───── Extracted entries

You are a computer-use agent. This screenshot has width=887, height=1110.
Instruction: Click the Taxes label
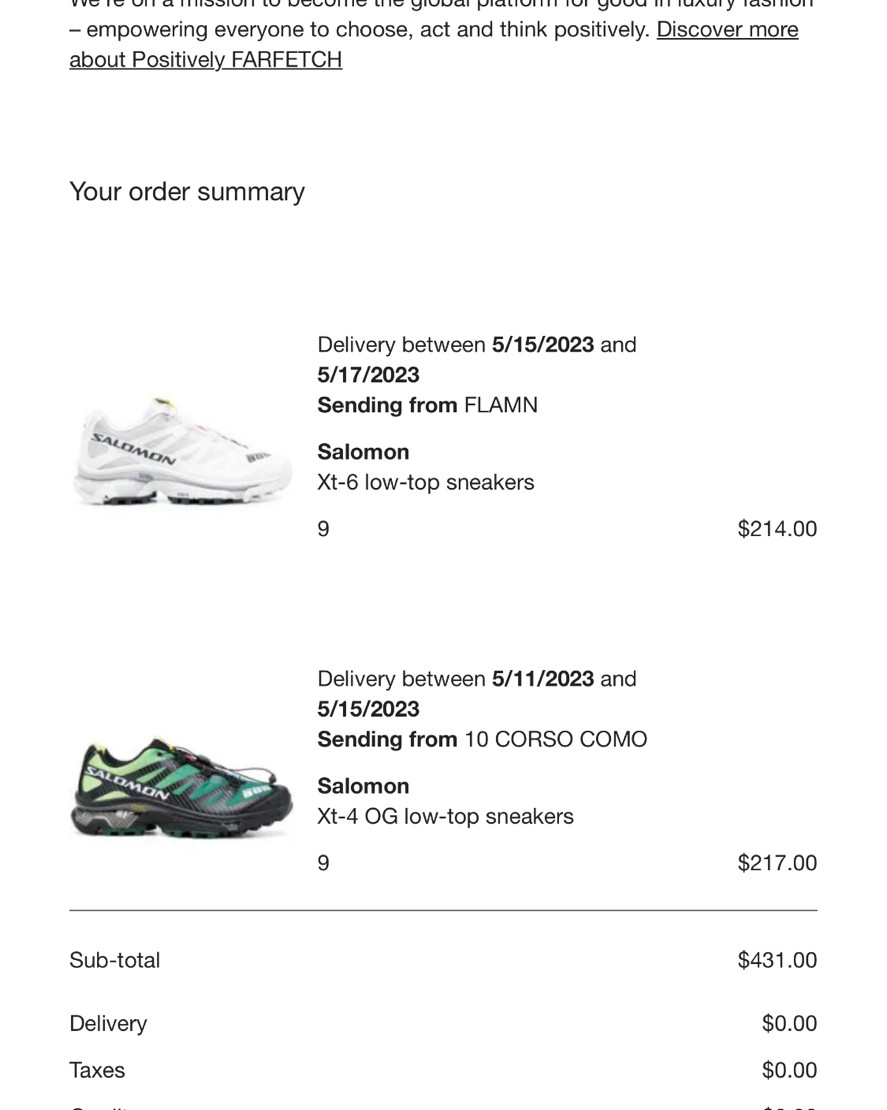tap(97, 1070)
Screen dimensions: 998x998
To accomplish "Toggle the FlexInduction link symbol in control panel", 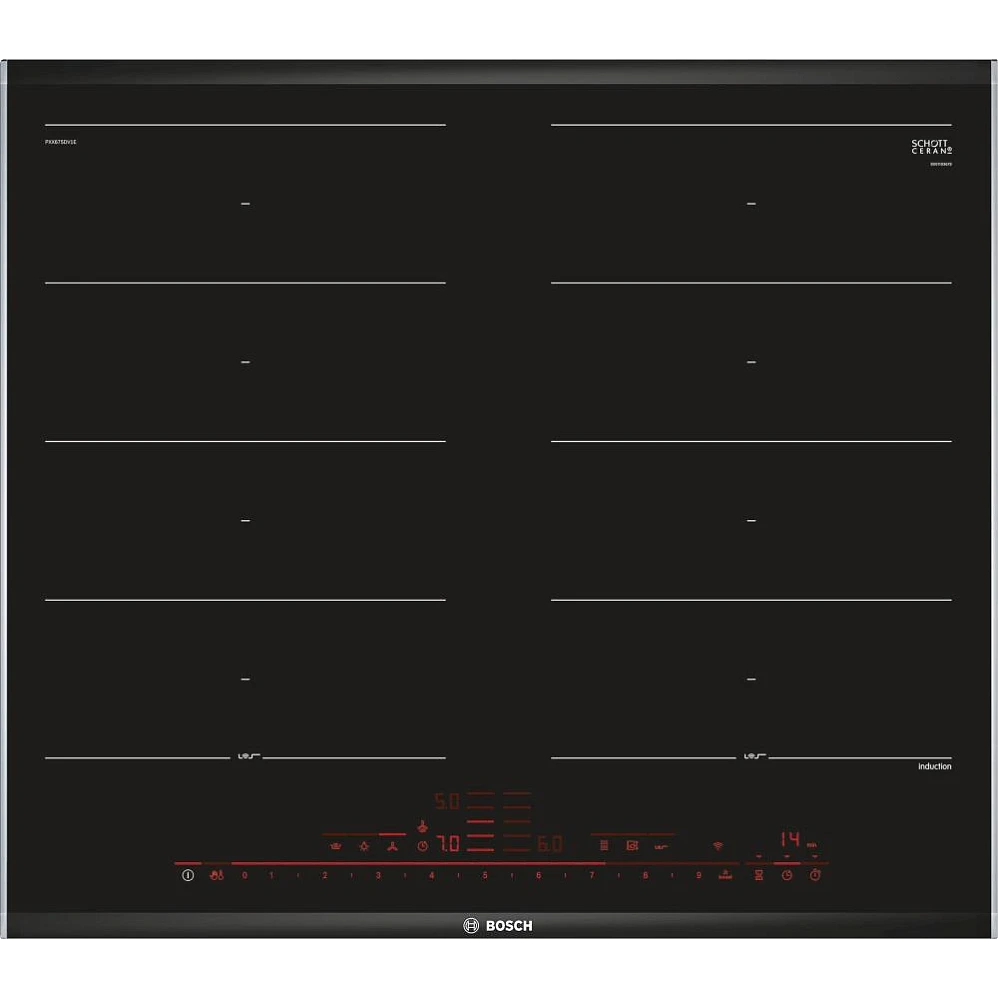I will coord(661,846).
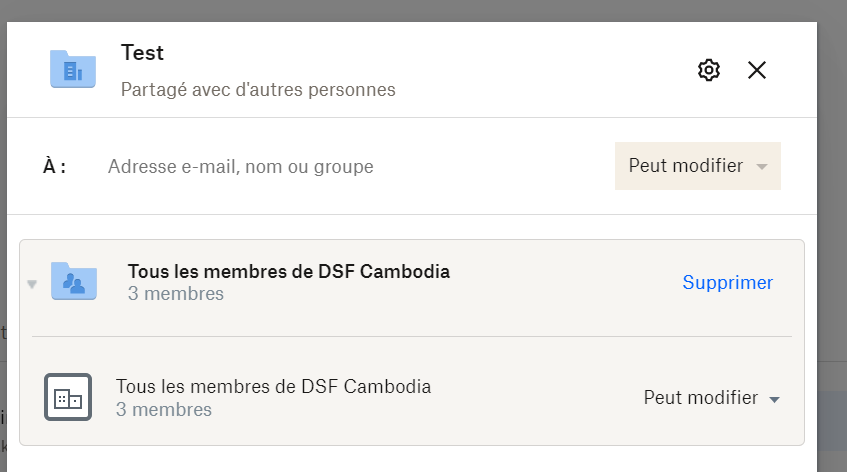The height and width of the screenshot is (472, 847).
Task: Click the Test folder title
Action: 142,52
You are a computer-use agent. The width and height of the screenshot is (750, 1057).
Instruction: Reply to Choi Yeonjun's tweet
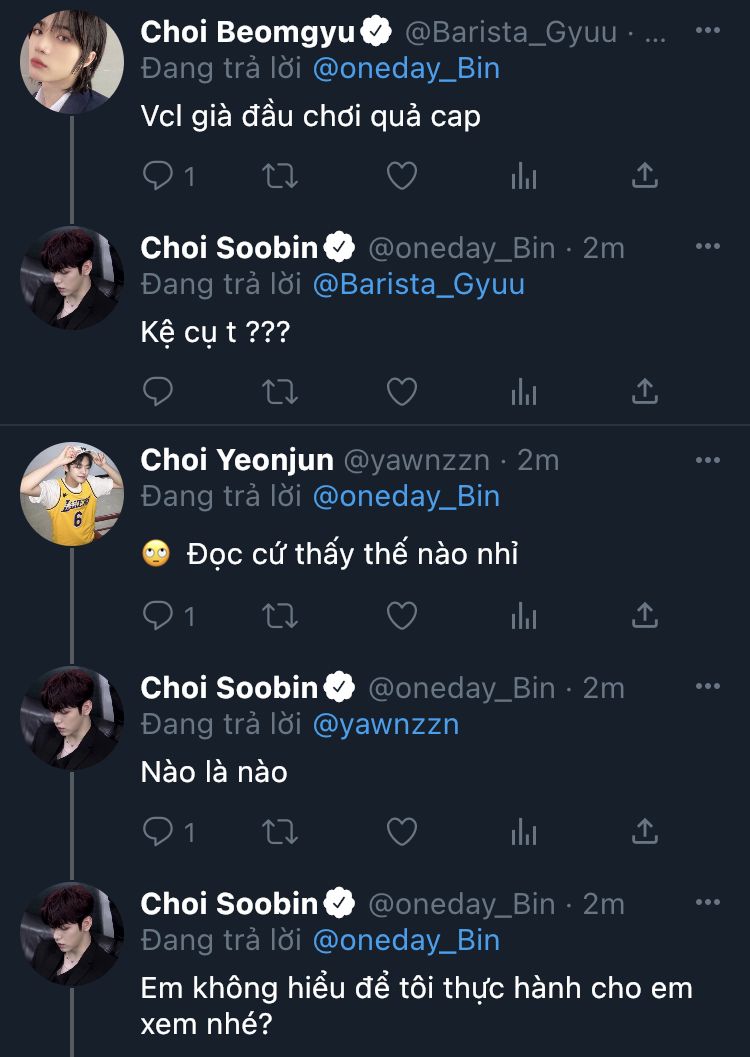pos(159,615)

──────────

Each line above with the string "computer" should be reported in full.

You are a computer-use agent. This screenshot has width=887, height=1110.
You are a computer-use agent. The width and height of the screenshot is (750, 1057).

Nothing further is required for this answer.